In Manila, Alejandrino negotiates for peace with Generals Elwell Otis and Arthur MacArthur Jr., who both reject his proposal unless Aguinaldo surrenders. The war intensifies and the numerically superior Filipino forces suffer defeat after defeat in the hands of the heavily outnumbered but well-equipped Americans. Aguinaldo leads his army to Pozorrubio to meet with General Manuel Tinio and organize a new offensive. However, Tinio is revealed to have been defeated by the Americans, forcing Aguinaldo to retreat further north with Goyo assigned to command the vanguard. During the long and exhausting march through the mountainous terrain of the Cordilleras, the army, which carries Aguinaldo's family, is constantly harrassed by American troops and ongoing tensions with soldiers of Luna's old unit. As a result of the constant attacks, Aguinaldo's mother and son are both captured, putting further pressure on Goyo.
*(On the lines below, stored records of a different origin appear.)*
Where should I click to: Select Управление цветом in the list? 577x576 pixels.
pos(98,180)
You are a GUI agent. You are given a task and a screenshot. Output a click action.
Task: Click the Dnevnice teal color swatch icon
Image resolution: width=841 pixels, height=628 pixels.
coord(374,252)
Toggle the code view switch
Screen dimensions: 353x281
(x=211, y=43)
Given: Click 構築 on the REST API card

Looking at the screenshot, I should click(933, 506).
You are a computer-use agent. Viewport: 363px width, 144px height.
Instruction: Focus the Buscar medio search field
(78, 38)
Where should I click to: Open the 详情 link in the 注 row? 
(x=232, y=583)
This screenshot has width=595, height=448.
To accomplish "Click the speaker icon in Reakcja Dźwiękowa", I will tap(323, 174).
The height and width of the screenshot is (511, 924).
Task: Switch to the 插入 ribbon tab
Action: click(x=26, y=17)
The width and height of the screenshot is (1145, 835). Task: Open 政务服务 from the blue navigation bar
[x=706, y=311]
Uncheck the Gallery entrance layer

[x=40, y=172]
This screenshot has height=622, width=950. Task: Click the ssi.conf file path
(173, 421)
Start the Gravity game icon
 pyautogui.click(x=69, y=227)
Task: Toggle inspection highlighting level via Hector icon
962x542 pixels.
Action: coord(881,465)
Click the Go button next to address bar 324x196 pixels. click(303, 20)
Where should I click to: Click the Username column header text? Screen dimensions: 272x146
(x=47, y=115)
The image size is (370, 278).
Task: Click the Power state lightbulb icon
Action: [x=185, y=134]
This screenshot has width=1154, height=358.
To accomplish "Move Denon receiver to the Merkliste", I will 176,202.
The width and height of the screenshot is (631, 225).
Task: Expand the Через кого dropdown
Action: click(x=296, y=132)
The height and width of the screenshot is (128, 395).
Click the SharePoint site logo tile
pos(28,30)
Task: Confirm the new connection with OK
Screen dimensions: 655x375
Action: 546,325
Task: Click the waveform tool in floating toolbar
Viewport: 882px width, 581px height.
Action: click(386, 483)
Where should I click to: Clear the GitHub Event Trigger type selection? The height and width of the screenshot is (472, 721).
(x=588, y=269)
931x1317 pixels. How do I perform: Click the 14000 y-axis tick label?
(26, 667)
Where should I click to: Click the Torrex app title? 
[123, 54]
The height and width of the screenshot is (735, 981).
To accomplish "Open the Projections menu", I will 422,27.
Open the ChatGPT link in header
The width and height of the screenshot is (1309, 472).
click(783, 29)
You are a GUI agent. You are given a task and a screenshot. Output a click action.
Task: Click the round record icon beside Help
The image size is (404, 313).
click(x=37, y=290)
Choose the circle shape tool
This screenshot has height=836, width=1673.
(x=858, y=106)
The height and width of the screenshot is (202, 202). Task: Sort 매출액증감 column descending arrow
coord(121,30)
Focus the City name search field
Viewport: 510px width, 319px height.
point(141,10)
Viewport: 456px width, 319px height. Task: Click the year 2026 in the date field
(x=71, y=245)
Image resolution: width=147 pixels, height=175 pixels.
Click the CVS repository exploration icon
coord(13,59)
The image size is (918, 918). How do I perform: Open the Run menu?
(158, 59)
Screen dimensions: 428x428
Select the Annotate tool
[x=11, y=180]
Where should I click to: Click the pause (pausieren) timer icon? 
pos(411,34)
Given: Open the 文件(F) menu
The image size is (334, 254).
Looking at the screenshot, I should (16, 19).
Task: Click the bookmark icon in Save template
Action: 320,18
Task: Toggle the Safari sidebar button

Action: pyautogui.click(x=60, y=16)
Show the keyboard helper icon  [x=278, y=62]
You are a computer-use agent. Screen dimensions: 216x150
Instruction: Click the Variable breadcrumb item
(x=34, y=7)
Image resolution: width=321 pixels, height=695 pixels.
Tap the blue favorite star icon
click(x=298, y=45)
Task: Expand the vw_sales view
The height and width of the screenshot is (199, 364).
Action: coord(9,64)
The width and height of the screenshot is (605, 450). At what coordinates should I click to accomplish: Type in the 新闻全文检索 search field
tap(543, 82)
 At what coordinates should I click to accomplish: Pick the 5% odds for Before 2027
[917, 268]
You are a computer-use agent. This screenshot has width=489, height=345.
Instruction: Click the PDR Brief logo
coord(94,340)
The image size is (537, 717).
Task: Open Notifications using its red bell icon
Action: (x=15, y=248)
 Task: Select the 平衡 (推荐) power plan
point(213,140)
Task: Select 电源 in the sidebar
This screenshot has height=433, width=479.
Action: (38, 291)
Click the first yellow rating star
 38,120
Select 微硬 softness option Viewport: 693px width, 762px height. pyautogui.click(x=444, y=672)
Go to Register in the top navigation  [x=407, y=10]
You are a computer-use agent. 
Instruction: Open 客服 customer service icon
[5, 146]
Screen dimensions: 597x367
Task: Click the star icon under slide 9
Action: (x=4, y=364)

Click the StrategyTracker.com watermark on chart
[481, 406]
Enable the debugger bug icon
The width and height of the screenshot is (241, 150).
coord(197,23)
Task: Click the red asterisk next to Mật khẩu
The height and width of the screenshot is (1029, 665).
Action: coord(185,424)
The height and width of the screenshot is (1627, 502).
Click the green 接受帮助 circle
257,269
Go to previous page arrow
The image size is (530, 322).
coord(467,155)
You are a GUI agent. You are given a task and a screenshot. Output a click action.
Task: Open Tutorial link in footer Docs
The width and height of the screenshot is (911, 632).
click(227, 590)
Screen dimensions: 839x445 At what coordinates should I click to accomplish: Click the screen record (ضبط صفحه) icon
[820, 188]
The army soon arrives at Mount Tirad where Goyo devises a delaying action to give Aguinaldo and the rest of the army enough time to escape. Together with Luna's former soldiers, including former Luna Sharpshooter Lieutenant García, fortified trenches are dug along the route of the mountain. On the following day, American troops, mostly from the 33rd Volunteer Infantry Regiment under Major Peyton C. March, quickly capture a town at the foot of the mountain. The battle begins and the Americans are initially unable to penetrate the defenses while suffering few casualties. With help from a local guide, the American troops find a secret path leading to the top of the mountain behind the trenches. Using the path, the Americans outflank the Filipinos. Having overcome his PTSD which he gained during the Battle of Kakarong de Sili in the Philippine Revolution, Goyo attempts to turn the tide of the battle but is shot dead by an American sniper. Learning of Goyo's death, the Filipino soldiers' morale breaks and they are easily overwhelmed. Joven and Garcia's son Kiko flee but Joven falls off a cliff after encountering an American soldier. In the aftermath of the battle, the Americans strip off Goyo's corpse and bury him at a crude grave in Mount Tirad. His grave is soon visited by Vicente, who survived the battle, and Felicidad, Goyo's former lover and Aguinaldo's younger sister.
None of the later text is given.